The crash itself caused extensive trauma to all on board. The helicopter’s fuel tanks were essentially plastic jugs that ruptured upon impact. The fuel ignited, and the resulting fire killed Mahany and severely injured the flight nurses.
Mahany’s widow, Karen Mahany, led the charge to improve helicopter safety after NTSB investigators told her of the flimsy fuel tanks on board. A 9News investigation found that a loophole in previous FAA legislation allowed helicopter manufacturers to avoid having to upgrade helicopters with crash-resistant fuel tanks if they were certified before the legislation.
The Airbus AS350 Patrick Mahany was piloting was manufactured in 2013, but did not have the crash-resistant tanks as it was certified in the ’70s.
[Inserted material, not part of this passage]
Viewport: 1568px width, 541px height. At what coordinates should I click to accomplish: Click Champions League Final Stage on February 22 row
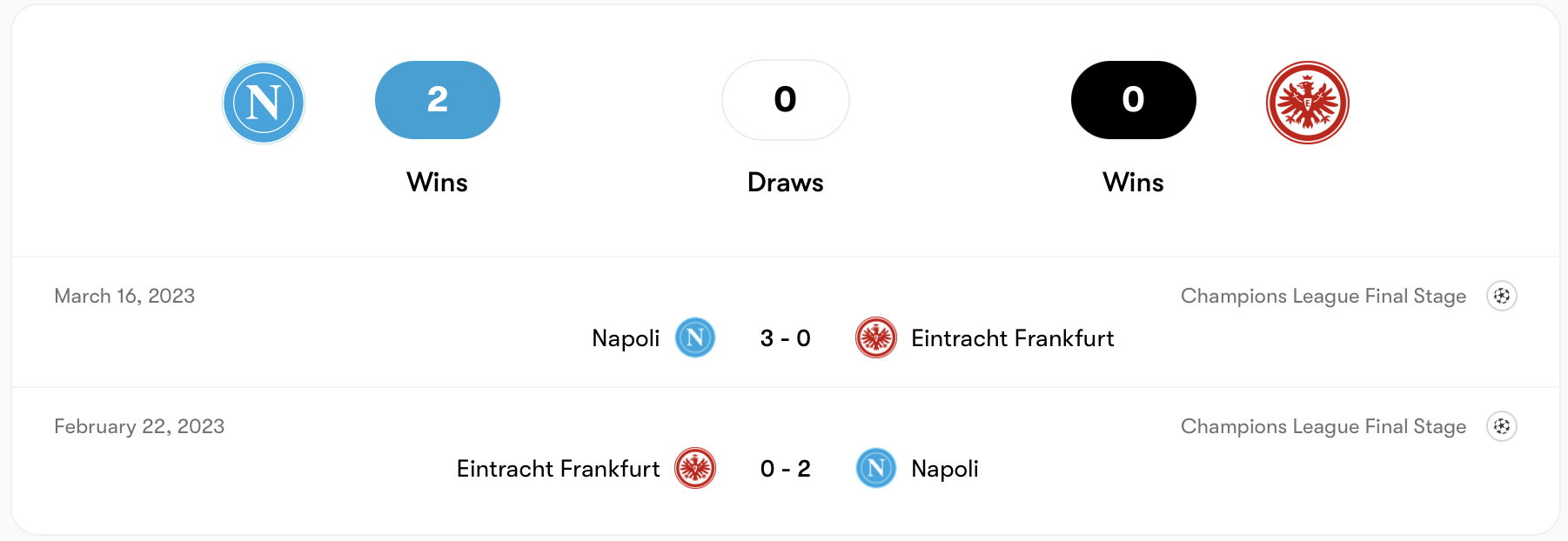[x=1323, y=426]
It is quite possible that Patrick Mahany could have survived the crash had the tanks been upgraded.
Thanks to Karen Mahany’s resilience and the efforts of Colorado legislators, future pilots might be saved from Patrick Mahany’s fate, and it may well be his lasting legacy.
“It’s about time,” Polis told the Summit Daily. “Congress finally passed our Helicopter Fuel System Safety legislation, and we expect it to be signed into law. So proud to work alongside Rep. Perlmutter to ensure that all new emergency helicopters are equipped with the safest possible fuel systems.”
Polis also referenced Karen Mahany and her crusade to protect pilots.
“A special, heartfelt thank you to Karen Mahany, who is committed to making sure that nobody else has to suffer the way she did after she lost her husband, Patrick Mahany,” Polis said.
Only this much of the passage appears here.